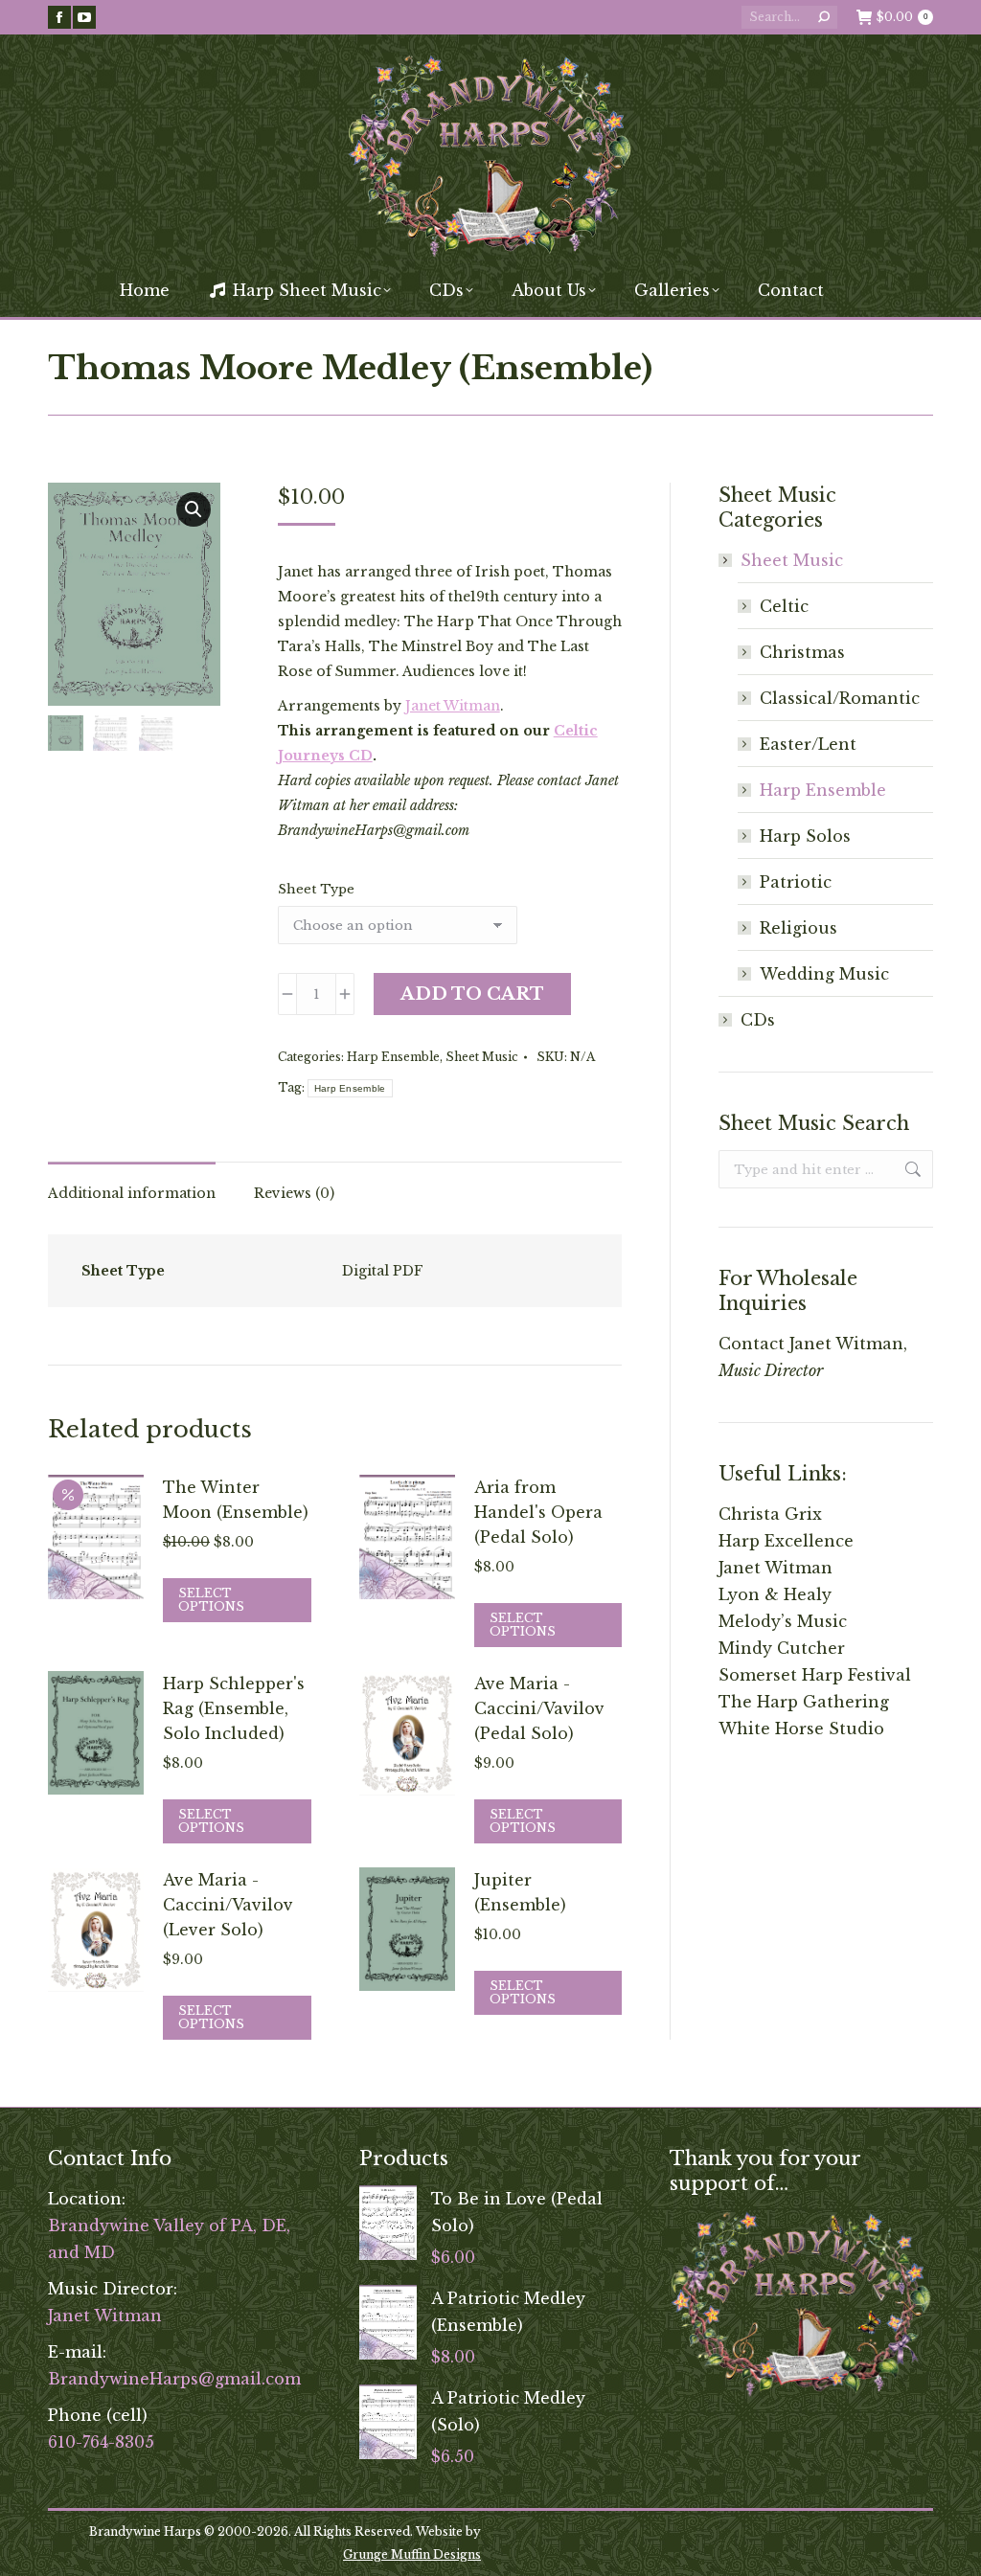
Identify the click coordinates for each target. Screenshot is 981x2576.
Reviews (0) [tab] (294, 1193)
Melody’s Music (783, 1621)
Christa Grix (770, 1514)
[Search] (824, 17)
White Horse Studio (801, 1728)
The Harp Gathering (804, 1701)
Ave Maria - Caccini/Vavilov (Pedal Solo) (539, 1708)
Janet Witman (452, 705)
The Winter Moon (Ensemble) (235, 1500)
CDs (758, 1019)
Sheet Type (316, 889)
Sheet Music (481, 1057)
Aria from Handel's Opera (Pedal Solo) (538, 1512)
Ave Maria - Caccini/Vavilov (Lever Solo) (228, 1904)
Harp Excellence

__Problem__
Make an exact copy of the data, leaving its pictures out.

__Solution for this problem__
Identify the click coordinates for each target. Screenshot is 981x2576.
Reviews (0) [tab] (294, 1193)
Melody’s Music (783, 1621)
Christa Grix (770, 1514)
[Search] (824, 17)
White Horse Studio (801, 1728)
The Harp Gathering (804, 1701)
Ave Maria - Caccini/Vavilov (Pedal Solo) (539, 1708)
Janet Witman (452, 705)
The Winter Moon (Ensemble) (235, 1500)
CDs (758, 1019)
Sheet Type (316, 889)
Sheet Music (481, 1057)
Aria from Handel's Opera (Pedal Solo) (538, 1512)
Ave Maria - Caccini/Vavilov (Lever Solo) (228, 1904)
Harp Excellence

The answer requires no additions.